Pemerintah Pilih Pertahankan Harga BBM dan Listrik, Kenapa?

Menteri Koordinator Bidang Perekonomian, Darmin Nasution mengatakan, laju inflasi tahun ini dibayang-bayangi oleh tekanan harga minyak dunia

oleh Fiki Ariyanti diperbarui 03 Jan 2018, 18:44 WIB
Diterbitkan 03 Jan 2018, 18:44 WIB
BI Resmi Luncurkan Gerbang Pembayaran Nasional
Menko Perekonomian Darmin Nasution memberi sambutan dalam acara launching Gerbang Pembayaran Nasional (GPN) di Gedung BI, Jakarta, Senin (4/12). BI meresmikan GPN sebagai sistem pembayaran yang terintegrasi di Indonesia. (Liputan6.com/Angga Yuniar)

Liputan6.com, Jakarta - Pemerintah memutuskan mempertahankan harga bahan bakar minyak (BBM) jenis Premium, Solar bersubsidi dan tarif tenaga listrik pada periode 1 Januari-Maret 2018 meski harga minyak dunia terus merangkak naik.
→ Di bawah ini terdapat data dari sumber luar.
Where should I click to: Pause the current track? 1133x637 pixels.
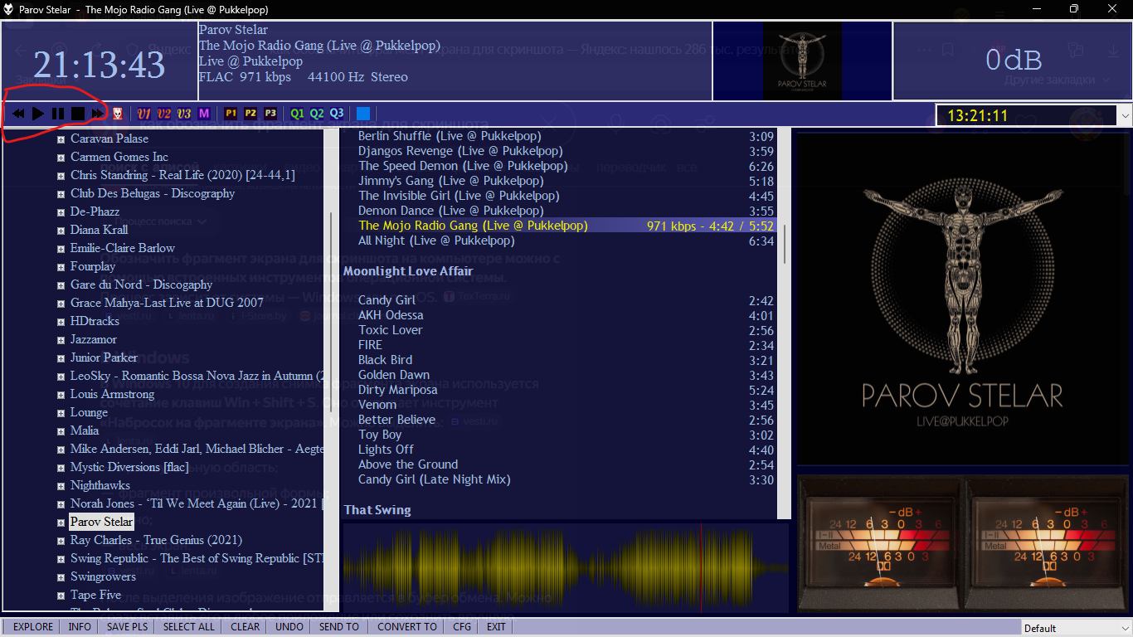click(58, 114)
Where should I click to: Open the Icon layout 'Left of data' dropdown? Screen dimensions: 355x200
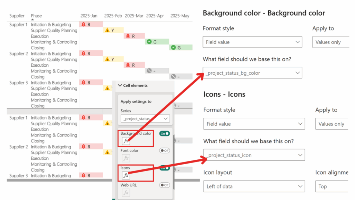click(253, 186)
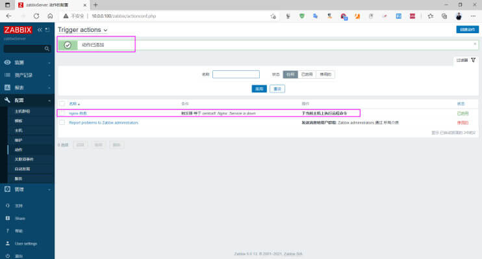This screenshot has width=482, height=259.
Task: Click the Zabbix logo in sidebar
Action: [18, 30]
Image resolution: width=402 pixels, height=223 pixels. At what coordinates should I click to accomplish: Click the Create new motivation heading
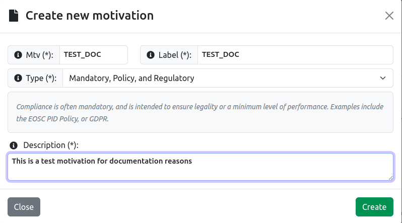click(x=90, y=16)
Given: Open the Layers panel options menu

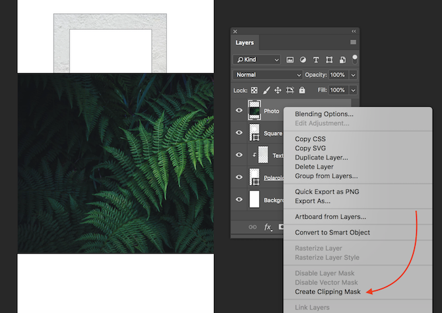Looking at the screenshot, I should 353,42.
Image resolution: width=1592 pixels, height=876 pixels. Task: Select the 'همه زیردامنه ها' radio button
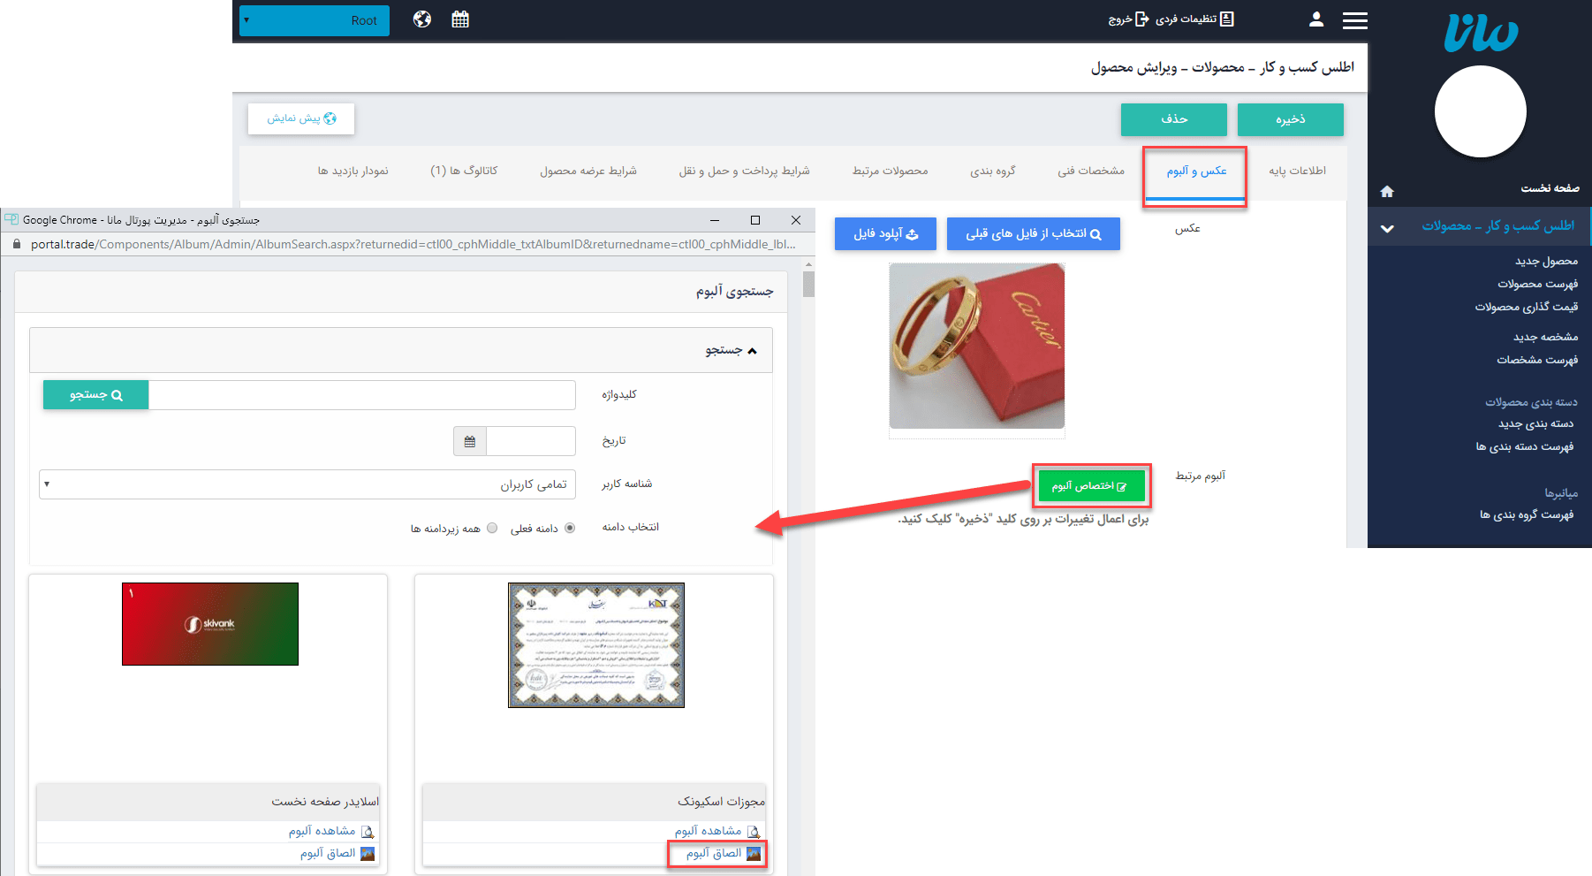tap(492, 528)
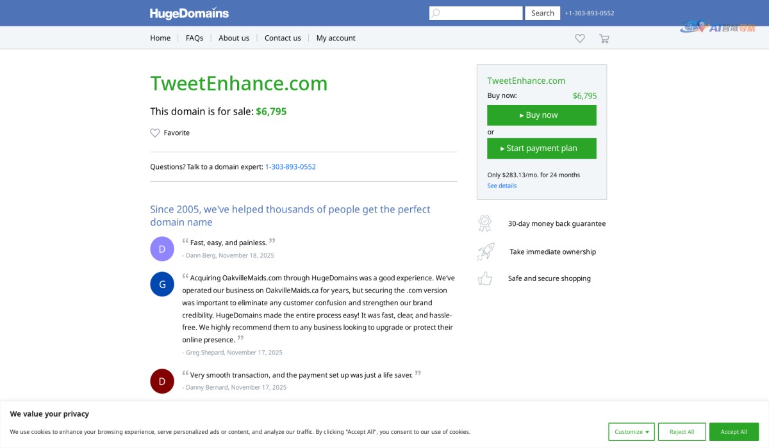769x448 pixels.
Task: Accept all cookies
Action: [734, 432]
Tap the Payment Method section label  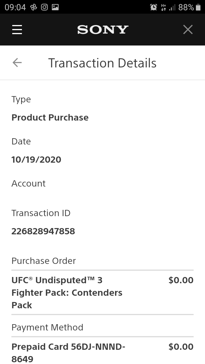[47, 327]
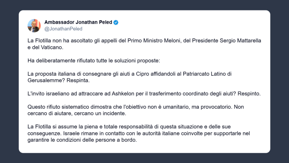Click Ambassador Jonathan Peled's profile avatar
This screenshot has height=163, width=289.
34,26
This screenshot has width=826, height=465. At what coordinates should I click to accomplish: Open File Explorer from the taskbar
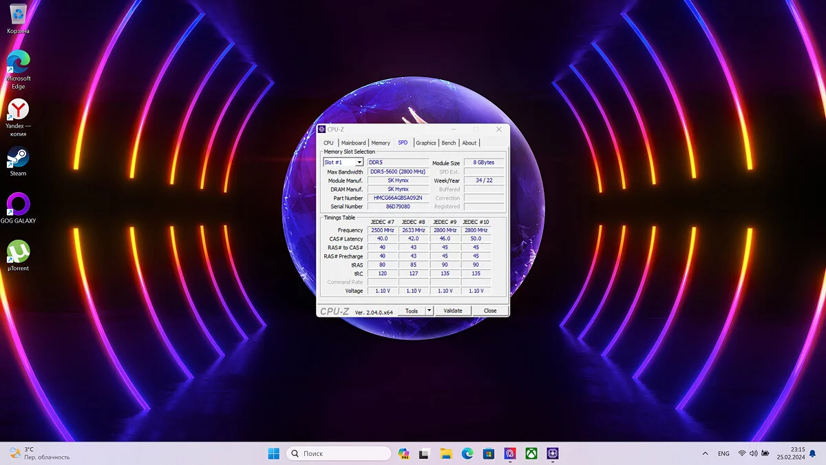[446, 453]
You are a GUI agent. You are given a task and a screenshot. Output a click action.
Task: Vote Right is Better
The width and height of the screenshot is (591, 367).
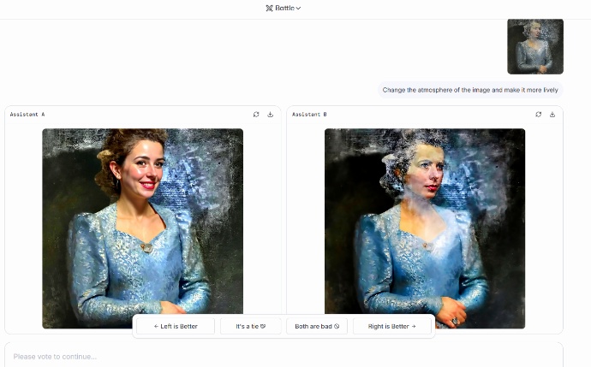(391, 326)
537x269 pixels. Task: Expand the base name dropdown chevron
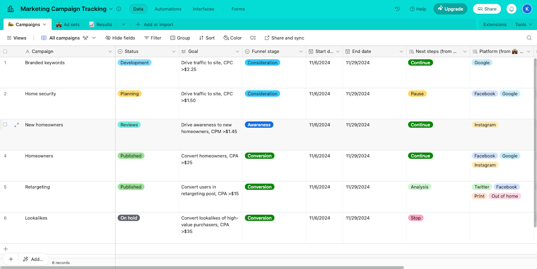[111, 9]
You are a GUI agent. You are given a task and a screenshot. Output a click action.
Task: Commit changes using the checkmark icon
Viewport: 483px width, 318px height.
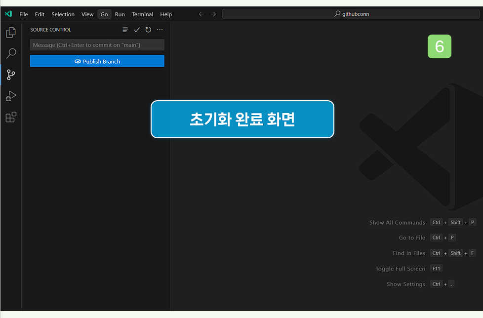click(137, 30)
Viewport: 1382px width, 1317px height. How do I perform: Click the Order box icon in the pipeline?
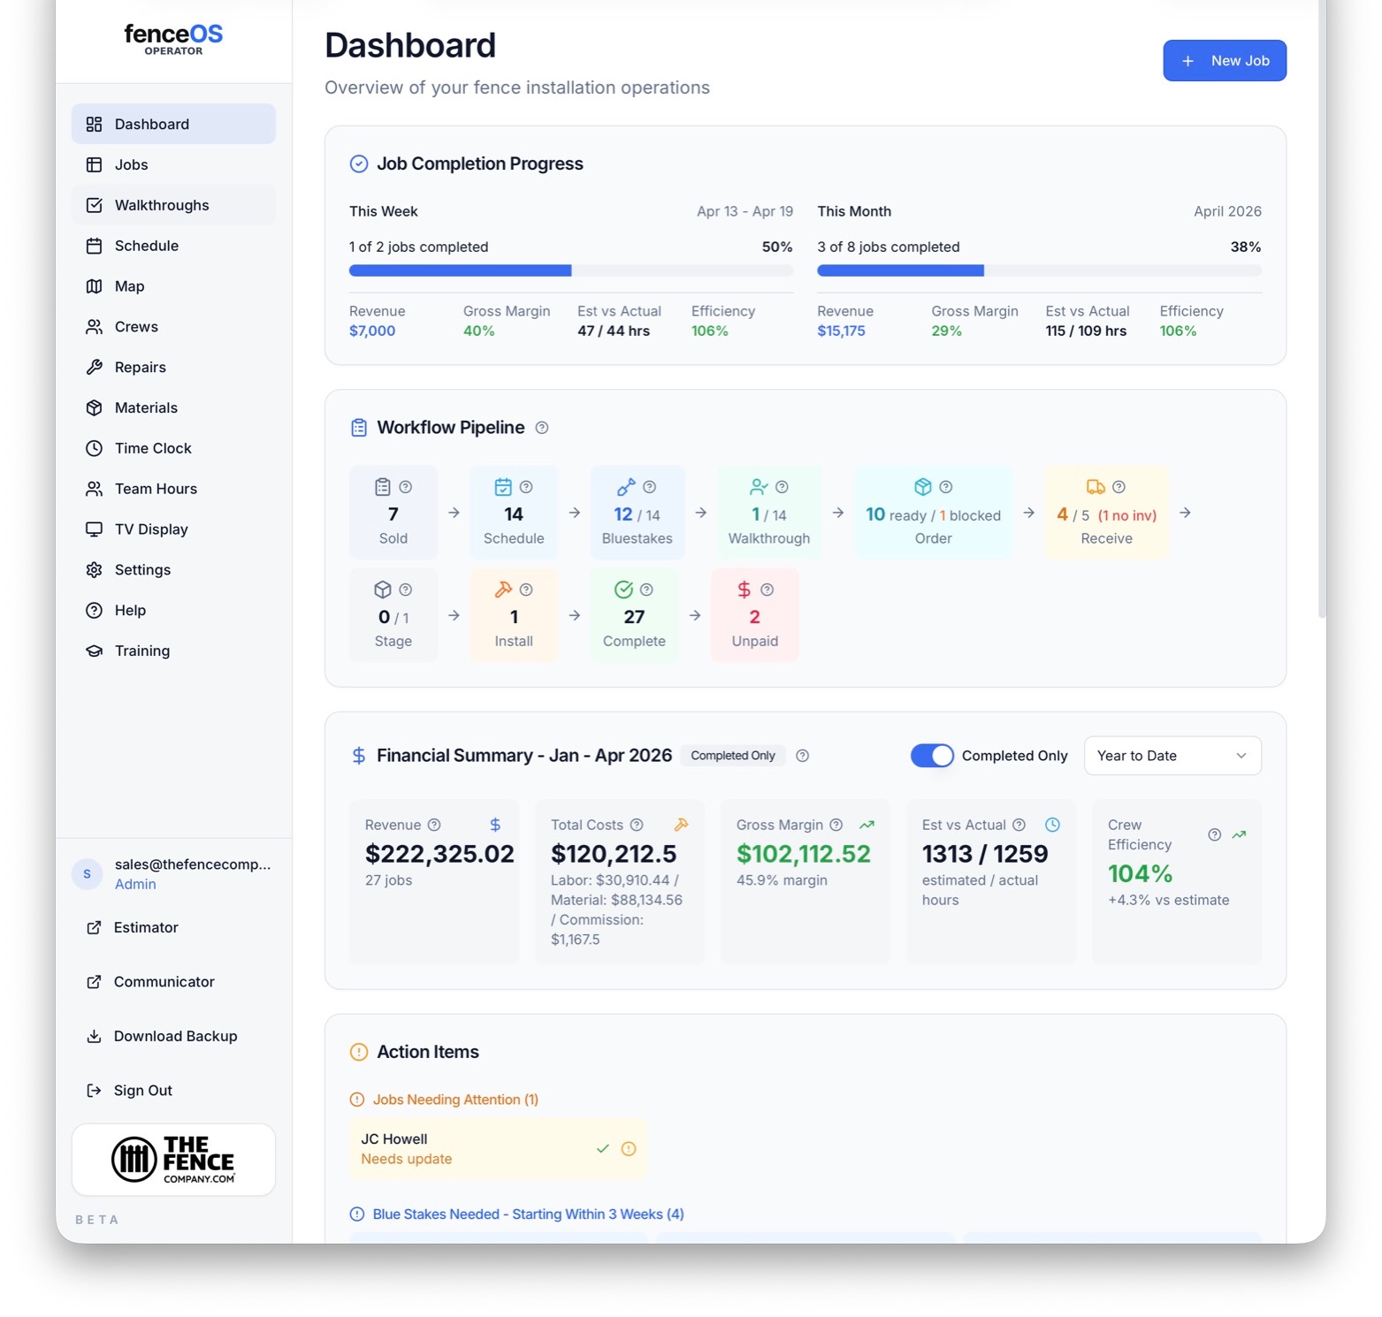(x=923, y=487)
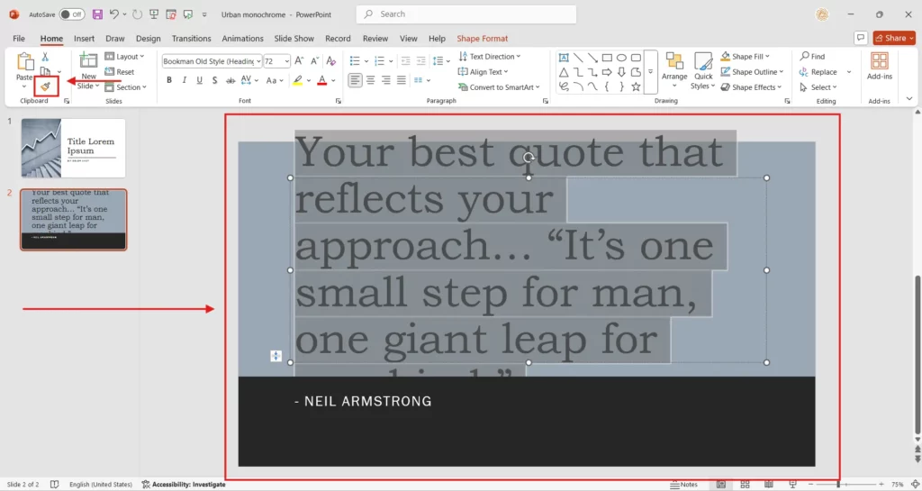Click the Bullets list icon

click(x=357, y=60)
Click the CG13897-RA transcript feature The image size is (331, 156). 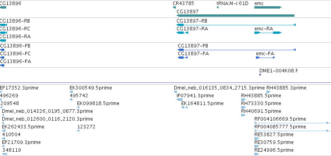coord(182,33)
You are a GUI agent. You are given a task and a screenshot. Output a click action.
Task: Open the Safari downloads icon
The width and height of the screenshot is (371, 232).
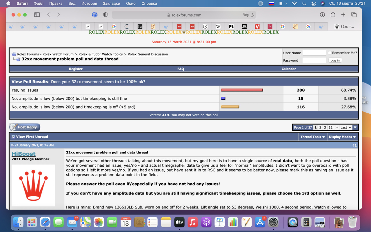[322, 15]
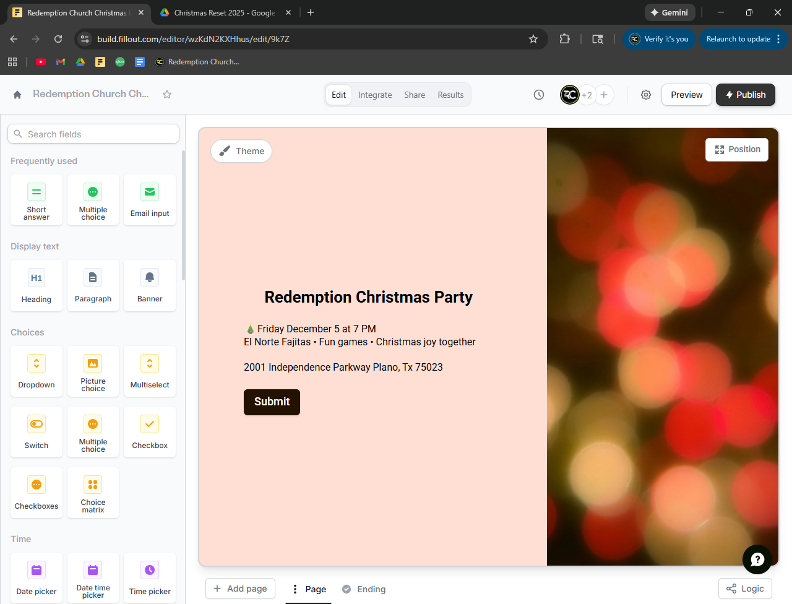Open Page options three-dot menu
This screenshot has width=792, height=604.
pos(295,589)
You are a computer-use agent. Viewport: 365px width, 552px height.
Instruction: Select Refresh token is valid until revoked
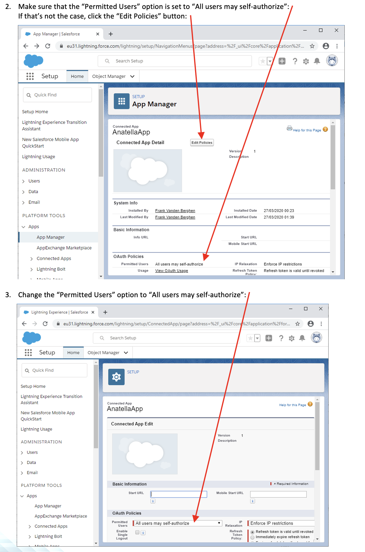point(253,532)
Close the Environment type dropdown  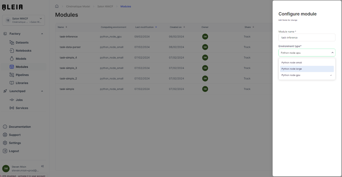tap(332, 52)
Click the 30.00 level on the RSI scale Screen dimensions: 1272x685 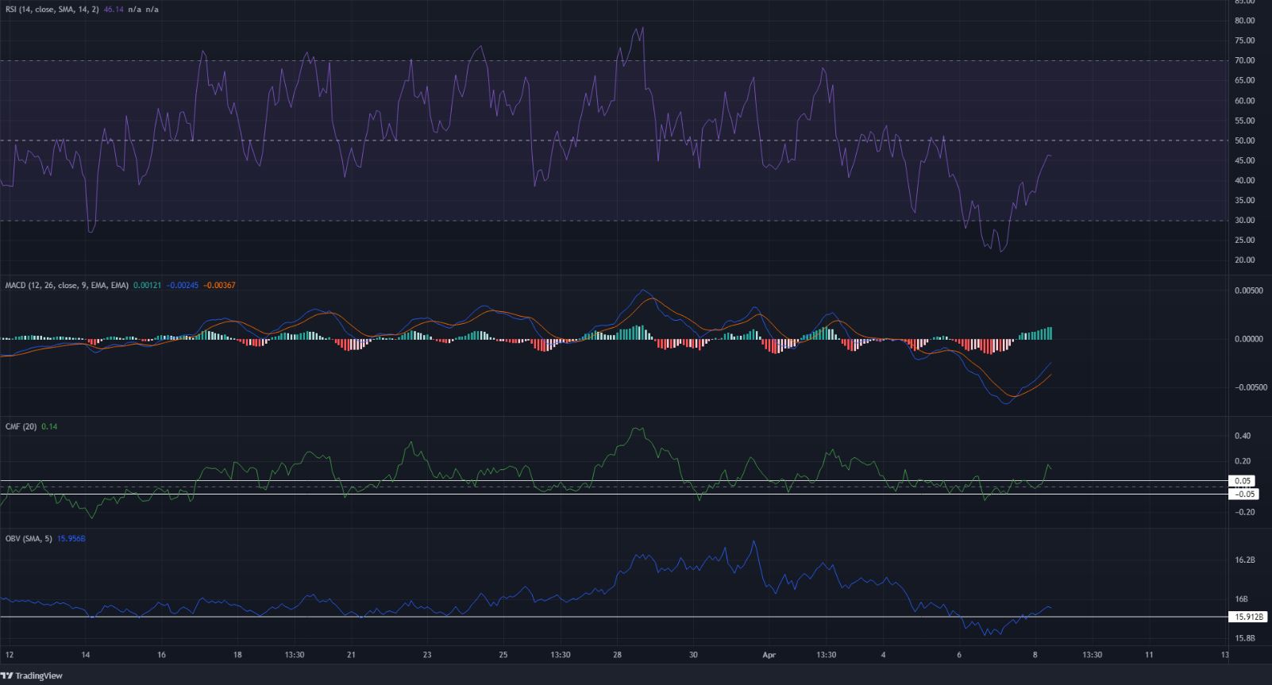point(1244,221)
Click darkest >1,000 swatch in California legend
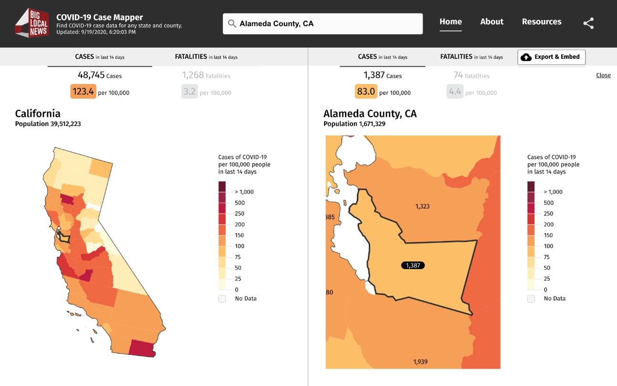This screenshot has width=617, height=386. (222, 187)
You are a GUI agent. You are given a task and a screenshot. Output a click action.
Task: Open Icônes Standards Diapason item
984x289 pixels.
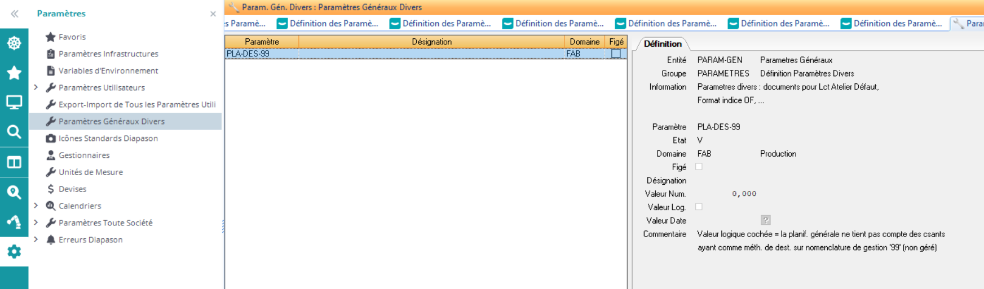[x=108, y=138]
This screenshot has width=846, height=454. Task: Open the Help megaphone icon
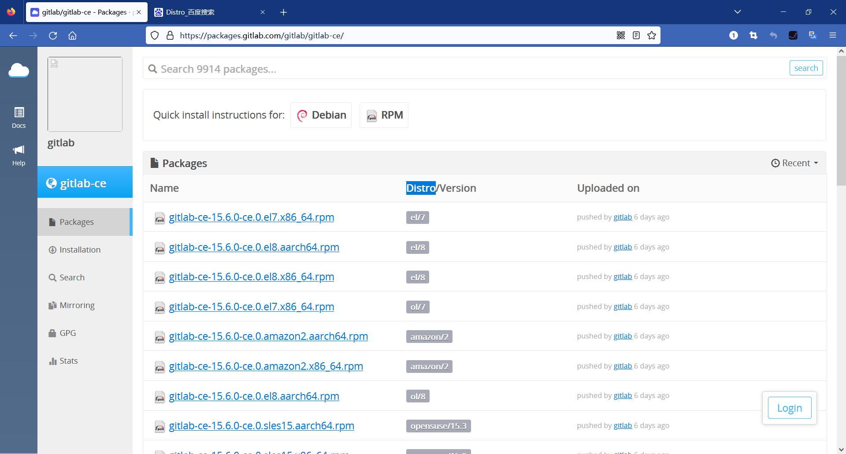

Tahun politik menjadi salah satu pertimbangan harga BBM dan listrik tidak naik.

Menteri Koordinator Bidang Perekonomian, Darmin Nasution mengatakan, laju inflasi tahun ini dibayang-bayangi oleh tekanan harga minyak dunia.

Mengutip Reuters, Rabu 3 Januari 2018, harga minyak mentah berjangka AS atau West Texas Intermediate (WTI) diperdagangkan 20 sen lebih rendah pada kisaran US$ 60,22 per barel. Pada awal perdagangan WTI sempat mencapai US$ 60,74 per barel, tertinggi sejak Juni 2015.

Namun, kenaikan harga minyak dunia belum mengubah keputusan pemerintah untuk menyesuaikan harga BBM dan tarif listrik di periode berikutnya.

"Kalau bicara tekanan inflasi, administer prices yang lebih besar karena harga minyak mentah sudah naik jauh. Tapi apakah pemerintah akan melakukan itu (menaikkan harga BBM dan tarif listrik), nanti dulu. Apakah pemerintah akan mengubahnya, belum tentu," kata Darmin di kantornya, Jakarta, Rabu (3/1/2018).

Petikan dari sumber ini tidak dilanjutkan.